![JohnSnowLabs](https://sparknlp.org/assets/images/logo.png)

[![Open In Colab](https://colab.research.google.com/assets/colab-badge.svg)](https://colab.research.google.com/github/JohnSnowLabs/spark-nlp/blob/master/examples/python/transformers/onnx/HuggingFace_ONNX_in_Spark_NLP_AlbertForSequenceClassification.ipynb)

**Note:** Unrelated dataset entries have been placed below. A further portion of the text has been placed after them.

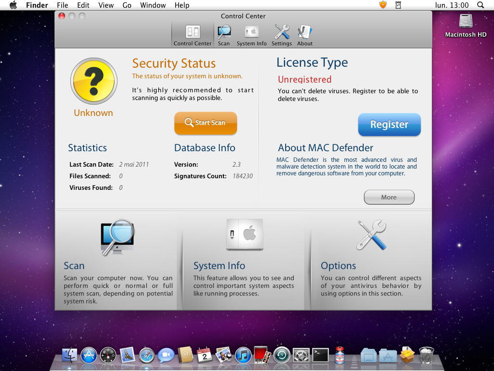Open the Trash in the Dock
The height and width of the screenshot is (371, 494).
pyautogui.click(x=426, y=356)
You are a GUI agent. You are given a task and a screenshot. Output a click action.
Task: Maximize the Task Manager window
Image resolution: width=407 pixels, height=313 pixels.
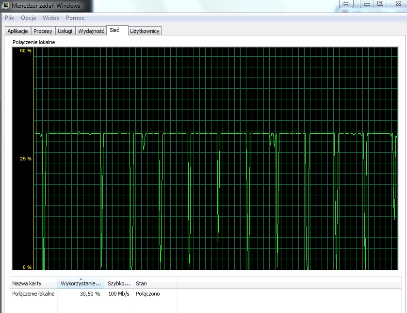(x=380, y=3)
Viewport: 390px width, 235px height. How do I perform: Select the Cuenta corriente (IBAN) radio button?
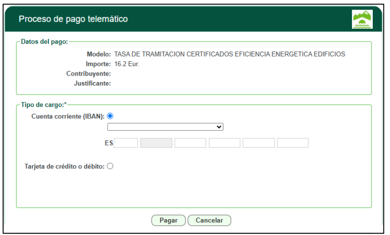(x=110, y=116)
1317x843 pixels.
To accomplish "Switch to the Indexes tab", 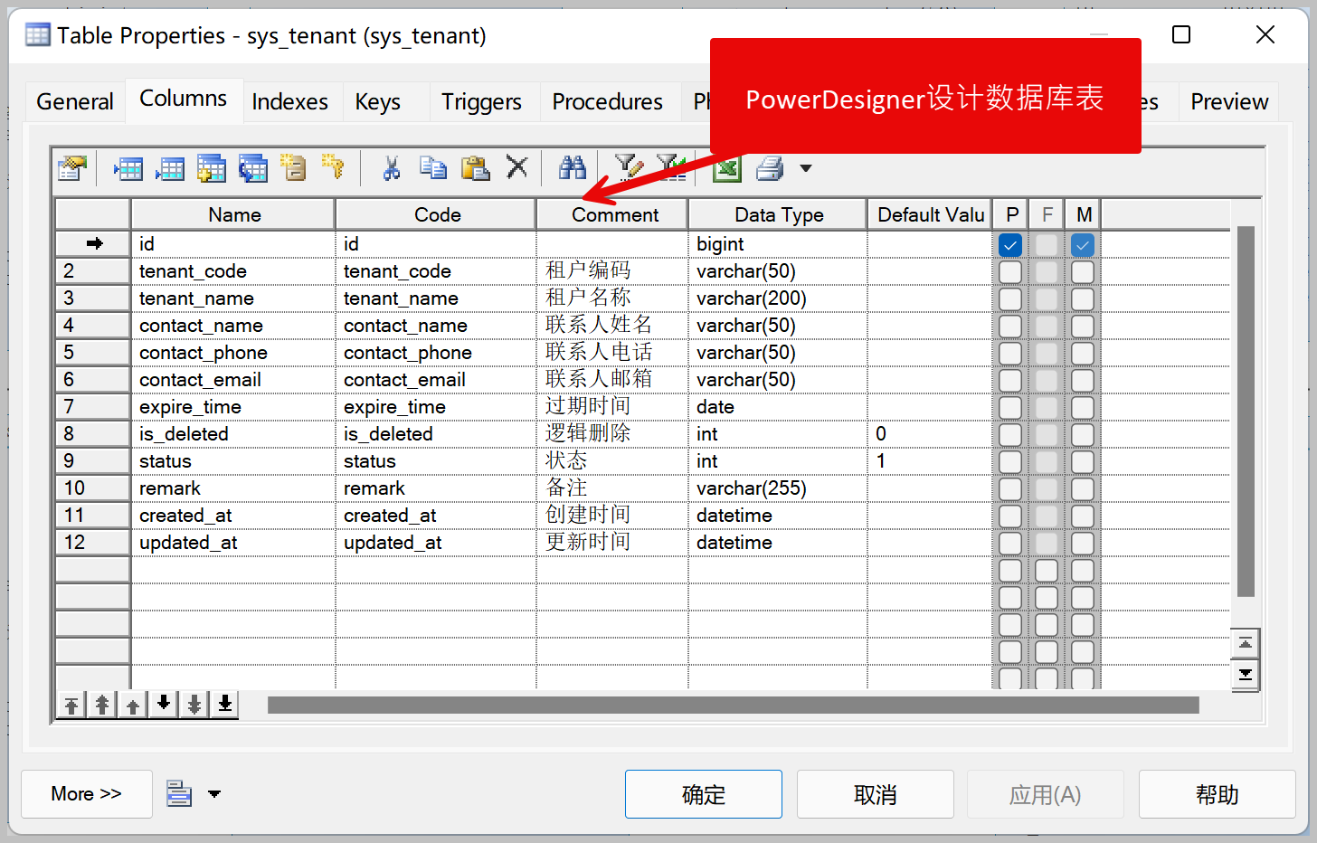I will (x=289, y=102).
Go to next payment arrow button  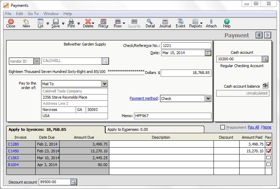[x=268, y=35]
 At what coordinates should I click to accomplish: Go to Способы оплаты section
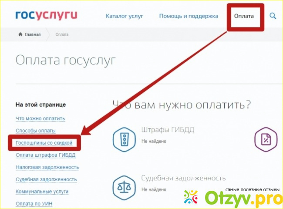(36, 131)
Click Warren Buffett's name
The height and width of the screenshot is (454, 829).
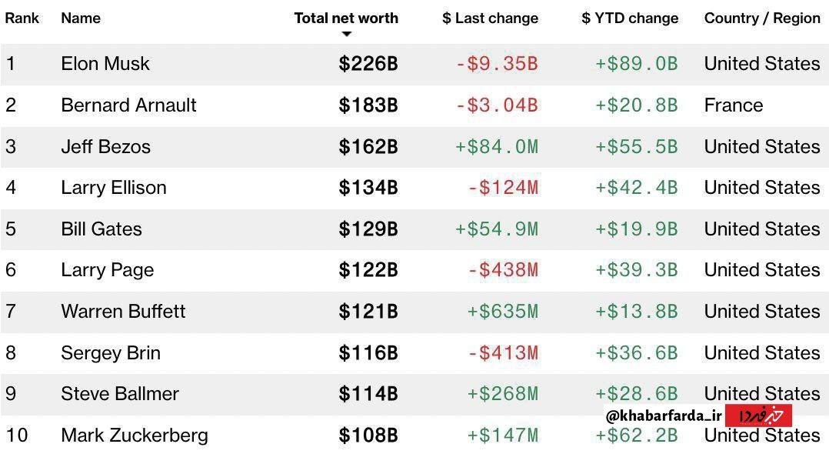tap(123, 312)
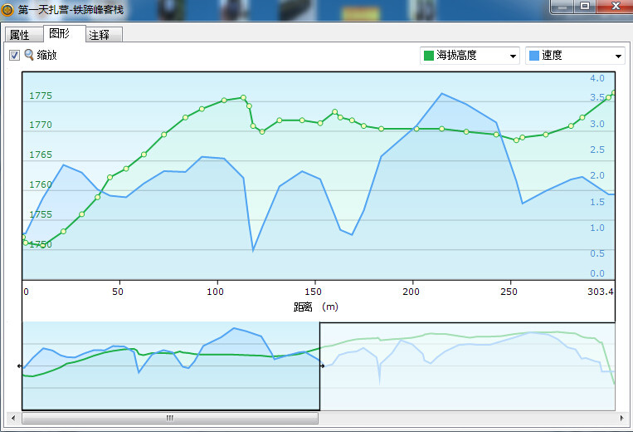The height and width of the screenshot is (432, 633).
Task: Click the scrollbar right arrow
Action: pyautogui.click(x=621, y=418)
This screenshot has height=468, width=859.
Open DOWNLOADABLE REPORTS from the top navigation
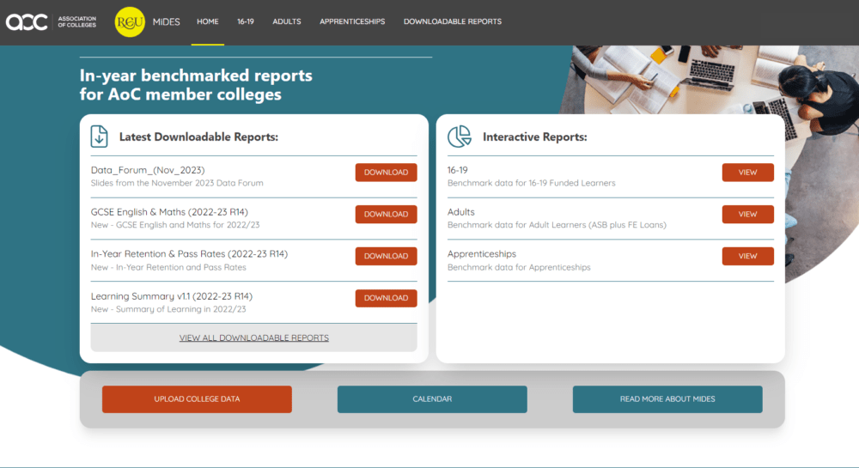tap(452, 21)
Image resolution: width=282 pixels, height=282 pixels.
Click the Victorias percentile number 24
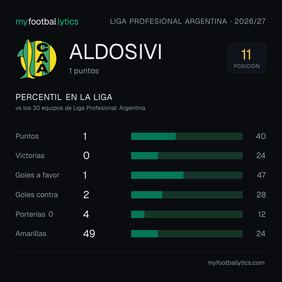261,156
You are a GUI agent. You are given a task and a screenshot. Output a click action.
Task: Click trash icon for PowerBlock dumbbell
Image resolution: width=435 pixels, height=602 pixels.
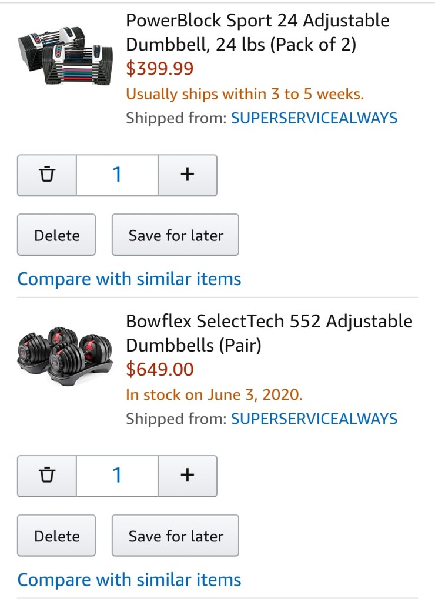(47, 175)
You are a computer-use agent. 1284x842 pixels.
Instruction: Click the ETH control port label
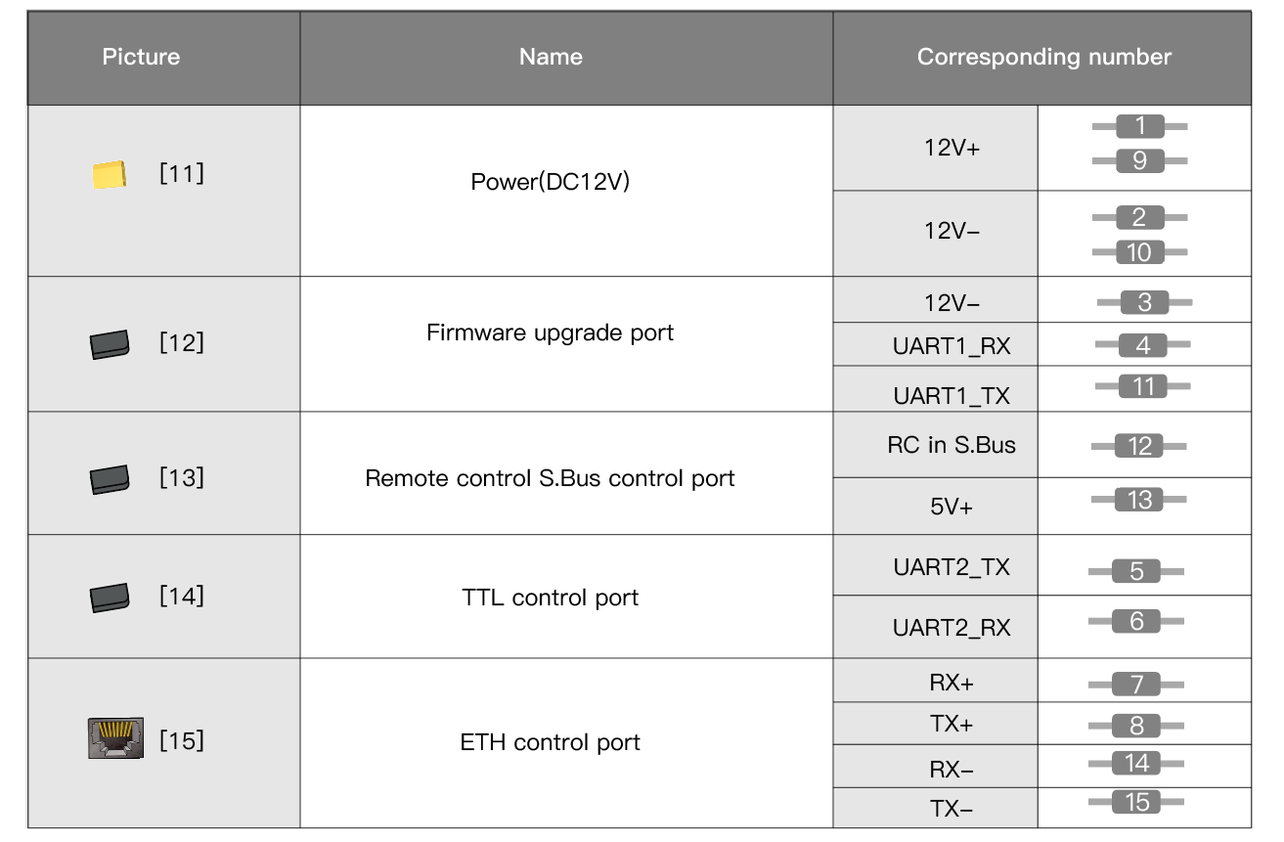click(550, 742)
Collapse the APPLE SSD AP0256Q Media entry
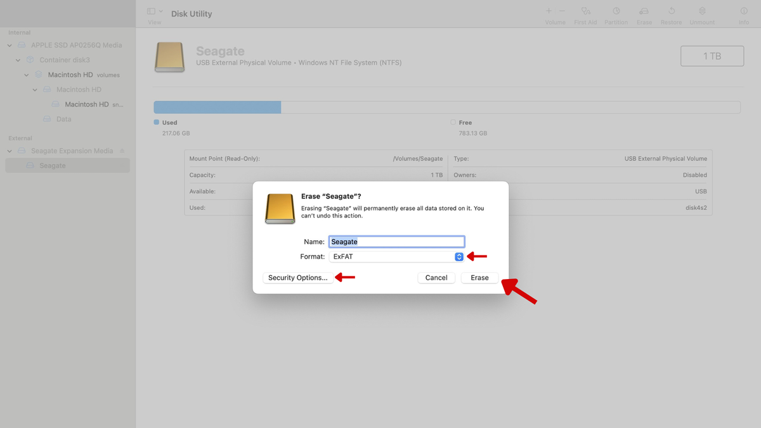The height and width of the screenshot is (428, 761). point(9,45)
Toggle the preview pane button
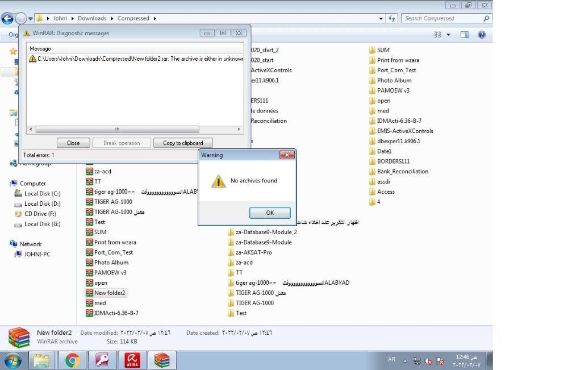This screenshot has width=568, height=370. (x=464, y=35)
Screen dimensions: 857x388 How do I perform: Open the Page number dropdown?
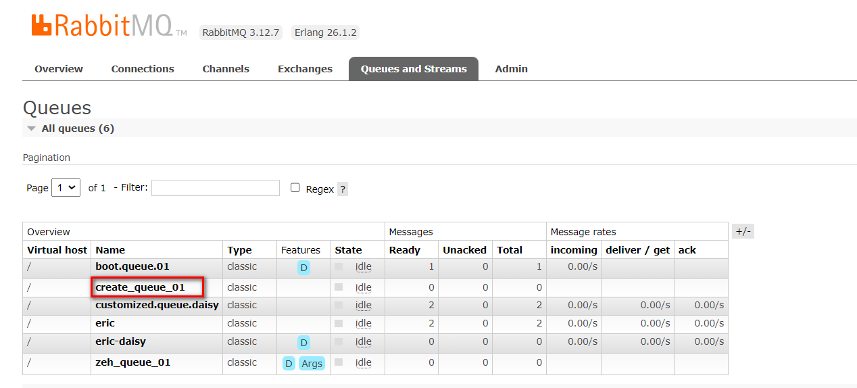click(x=66, y=188)
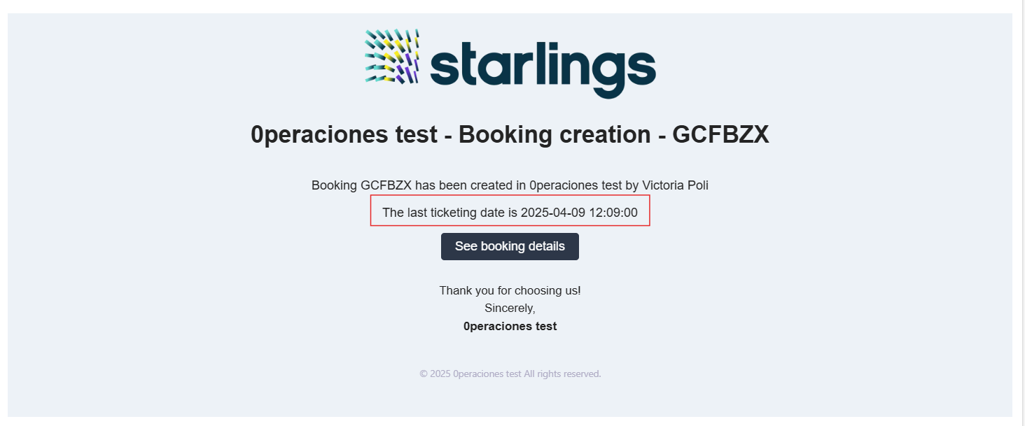Click the vertical scrollbar on the right edge

click(x=1019, y=210)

## Import ONNX CamemBertForSequenceClassification models from HuggingFace 🤗  into Spark NLP 🚀

Let's keep in mind a few things before we start 😊

- ONNX support was introduced in  `Spark NLP 5.0.0`, enabling high performance inference for models.
- `CamemBertForSequenceClassification` is only available since in `Spark NLP 5.2.0` and after. So please make sure you have upgraded to the latest Spark NLP release
- You can import CamemBERT models trained/fine-tuned for sequence classification via `CamembertForSequenceClassification` or `TFCamembertForSequenceClassification`. These models are usually under `Sequence Classification` category and have `camembert` in their labels
- Reference: [TFCamembertForSequenceClassification](https://huggingface.co/docs/transformers/model_doc/camembert#transformers.TFCamembertForSequenceClassification)
- Some [example models](https://huggingface.co/models?other=camembert&pipeline_tag=token-classification)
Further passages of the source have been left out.